Leaves of trees remove atmospheric oxidized VOC by uptaking it through stomota and metabolizing it through enzymatic conversion.

"[D]eciduous tree leaves, such as those from the maple, aspen, and poplar, suck up far more atmospheric pollutants than previously thought. The study concerns the most abundant class of carbon-based particles in the atmosphere, so-called volatile organic compounds (VOCs)... [A] major source [of VOCs] comes from automobile exhaust, coal burning, and other human activities. Some atmospheric VOCs combine with oxygen to form tiny airborne particles called oxygenated VOCs (oVOCs), which insulate the atmosphere and lead to warming...[Scientists] decided to re-examine how deciduous plants interacted with oVOCs...Plants exposed to oVOCs increased their normal uptake of the compounds, absorbing 40% more than expected." (Berkowitz 2010:1)

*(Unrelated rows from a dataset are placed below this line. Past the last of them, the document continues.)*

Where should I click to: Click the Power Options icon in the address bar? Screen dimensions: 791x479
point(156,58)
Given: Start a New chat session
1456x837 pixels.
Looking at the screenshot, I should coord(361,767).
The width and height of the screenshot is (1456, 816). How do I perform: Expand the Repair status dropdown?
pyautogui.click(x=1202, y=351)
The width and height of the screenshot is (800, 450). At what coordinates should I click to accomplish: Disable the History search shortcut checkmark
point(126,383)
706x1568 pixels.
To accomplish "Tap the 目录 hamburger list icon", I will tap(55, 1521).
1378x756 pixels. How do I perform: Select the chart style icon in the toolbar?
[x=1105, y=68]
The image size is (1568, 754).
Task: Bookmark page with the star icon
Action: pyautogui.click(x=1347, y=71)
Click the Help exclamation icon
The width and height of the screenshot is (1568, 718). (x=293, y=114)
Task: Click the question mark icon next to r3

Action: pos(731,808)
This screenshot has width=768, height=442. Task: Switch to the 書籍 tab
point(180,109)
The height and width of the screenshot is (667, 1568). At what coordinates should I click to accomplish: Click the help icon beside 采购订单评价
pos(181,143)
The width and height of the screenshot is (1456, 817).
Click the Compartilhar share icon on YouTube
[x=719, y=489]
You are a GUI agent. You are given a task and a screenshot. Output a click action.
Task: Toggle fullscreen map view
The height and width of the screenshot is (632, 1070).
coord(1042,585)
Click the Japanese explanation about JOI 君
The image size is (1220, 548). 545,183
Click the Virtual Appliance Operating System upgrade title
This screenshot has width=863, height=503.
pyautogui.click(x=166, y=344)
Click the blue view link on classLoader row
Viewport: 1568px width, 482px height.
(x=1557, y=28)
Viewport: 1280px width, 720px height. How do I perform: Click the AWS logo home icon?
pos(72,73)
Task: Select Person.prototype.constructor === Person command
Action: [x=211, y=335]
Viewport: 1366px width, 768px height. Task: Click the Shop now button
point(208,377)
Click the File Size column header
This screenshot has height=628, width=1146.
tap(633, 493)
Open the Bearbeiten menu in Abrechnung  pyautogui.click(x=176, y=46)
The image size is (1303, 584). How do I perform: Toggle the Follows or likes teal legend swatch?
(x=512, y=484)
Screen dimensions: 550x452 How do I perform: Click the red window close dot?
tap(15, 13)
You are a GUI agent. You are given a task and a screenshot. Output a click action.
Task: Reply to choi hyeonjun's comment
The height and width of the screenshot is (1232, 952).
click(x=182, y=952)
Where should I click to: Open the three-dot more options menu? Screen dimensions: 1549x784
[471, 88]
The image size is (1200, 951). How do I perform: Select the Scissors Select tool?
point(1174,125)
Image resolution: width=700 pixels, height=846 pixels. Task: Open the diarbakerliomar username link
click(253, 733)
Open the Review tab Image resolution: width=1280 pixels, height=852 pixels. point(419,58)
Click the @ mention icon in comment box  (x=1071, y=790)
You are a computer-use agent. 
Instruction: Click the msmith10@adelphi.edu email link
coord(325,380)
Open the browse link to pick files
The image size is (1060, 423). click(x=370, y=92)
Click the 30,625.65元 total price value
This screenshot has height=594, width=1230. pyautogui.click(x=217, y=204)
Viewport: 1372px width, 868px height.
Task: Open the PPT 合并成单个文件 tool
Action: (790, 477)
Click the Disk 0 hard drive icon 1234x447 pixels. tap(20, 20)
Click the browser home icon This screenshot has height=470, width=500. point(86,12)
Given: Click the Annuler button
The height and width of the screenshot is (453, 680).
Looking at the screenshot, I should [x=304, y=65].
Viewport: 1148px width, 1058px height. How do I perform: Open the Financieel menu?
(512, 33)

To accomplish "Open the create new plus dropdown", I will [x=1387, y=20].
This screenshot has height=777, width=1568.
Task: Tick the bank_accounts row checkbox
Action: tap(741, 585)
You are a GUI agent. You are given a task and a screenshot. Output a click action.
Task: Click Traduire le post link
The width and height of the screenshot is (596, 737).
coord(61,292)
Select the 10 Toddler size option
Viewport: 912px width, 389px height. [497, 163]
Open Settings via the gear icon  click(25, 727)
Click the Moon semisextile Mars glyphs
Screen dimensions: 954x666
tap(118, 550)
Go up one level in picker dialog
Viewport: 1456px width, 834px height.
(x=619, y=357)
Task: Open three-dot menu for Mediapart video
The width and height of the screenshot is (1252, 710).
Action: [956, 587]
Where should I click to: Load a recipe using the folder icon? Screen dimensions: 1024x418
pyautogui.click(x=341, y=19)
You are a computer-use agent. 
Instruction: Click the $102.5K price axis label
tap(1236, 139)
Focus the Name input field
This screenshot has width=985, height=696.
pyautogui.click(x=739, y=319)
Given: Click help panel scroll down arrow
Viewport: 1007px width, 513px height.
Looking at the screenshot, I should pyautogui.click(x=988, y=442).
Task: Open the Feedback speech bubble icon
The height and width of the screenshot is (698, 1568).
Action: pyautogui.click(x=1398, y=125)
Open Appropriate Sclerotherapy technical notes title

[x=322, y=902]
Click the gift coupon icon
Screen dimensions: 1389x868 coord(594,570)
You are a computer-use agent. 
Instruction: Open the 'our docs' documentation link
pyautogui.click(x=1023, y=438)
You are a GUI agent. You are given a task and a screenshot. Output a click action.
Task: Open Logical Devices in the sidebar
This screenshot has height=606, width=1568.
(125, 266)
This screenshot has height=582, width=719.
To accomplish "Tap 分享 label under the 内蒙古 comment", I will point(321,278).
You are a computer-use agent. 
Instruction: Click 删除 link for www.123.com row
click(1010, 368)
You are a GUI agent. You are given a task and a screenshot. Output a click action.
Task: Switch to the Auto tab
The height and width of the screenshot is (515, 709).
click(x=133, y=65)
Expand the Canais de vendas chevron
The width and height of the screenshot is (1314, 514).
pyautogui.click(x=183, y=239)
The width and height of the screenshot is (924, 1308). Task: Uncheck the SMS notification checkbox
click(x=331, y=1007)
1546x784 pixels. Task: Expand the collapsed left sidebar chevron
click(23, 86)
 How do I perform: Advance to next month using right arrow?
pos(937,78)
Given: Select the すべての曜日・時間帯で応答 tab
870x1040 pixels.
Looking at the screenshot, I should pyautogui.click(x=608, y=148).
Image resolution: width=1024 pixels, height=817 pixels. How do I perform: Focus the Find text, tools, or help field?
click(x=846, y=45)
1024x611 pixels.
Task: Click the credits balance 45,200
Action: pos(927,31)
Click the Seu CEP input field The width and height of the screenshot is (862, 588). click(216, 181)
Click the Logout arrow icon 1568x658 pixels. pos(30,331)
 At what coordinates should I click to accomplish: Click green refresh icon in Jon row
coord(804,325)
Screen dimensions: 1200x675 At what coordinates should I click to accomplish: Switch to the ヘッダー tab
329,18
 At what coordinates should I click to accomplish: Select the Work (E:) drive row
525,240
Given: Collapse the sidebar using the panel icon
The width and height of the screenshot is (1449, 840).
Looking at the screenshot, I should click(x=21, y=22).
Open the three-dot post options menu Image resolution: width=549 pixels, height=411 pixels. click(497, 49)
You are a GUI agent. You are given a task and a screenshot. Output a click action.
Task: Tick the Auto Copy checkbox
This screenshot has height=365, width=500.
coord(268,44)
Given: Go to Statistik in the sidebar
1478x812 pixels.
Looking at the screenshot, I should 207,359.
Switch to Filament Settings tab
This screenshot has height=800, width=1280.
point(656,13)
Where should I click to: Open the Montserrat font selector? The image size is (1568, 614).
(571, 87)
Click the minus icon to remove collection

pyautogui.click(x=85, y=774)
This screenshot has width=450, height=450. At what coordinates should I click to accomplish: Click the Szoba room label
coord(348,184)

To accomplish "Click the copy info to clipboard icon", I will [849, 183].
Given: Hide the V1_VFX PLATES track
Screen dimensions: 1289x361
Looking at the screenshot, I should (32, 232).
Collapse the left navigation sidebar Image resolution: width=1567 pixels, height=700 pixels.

"In this report, we combine field observations with laboratory experiments and transport modeling in order to investigate the influence of vegetation on the deposition of oxygenated VOCs [volatile organic compounds]. oVOCs represent the most abundant class of organic carbon and profoundly affect the chemical composition in Earth’s oxidizing atmosphere." (Karl 2010:817)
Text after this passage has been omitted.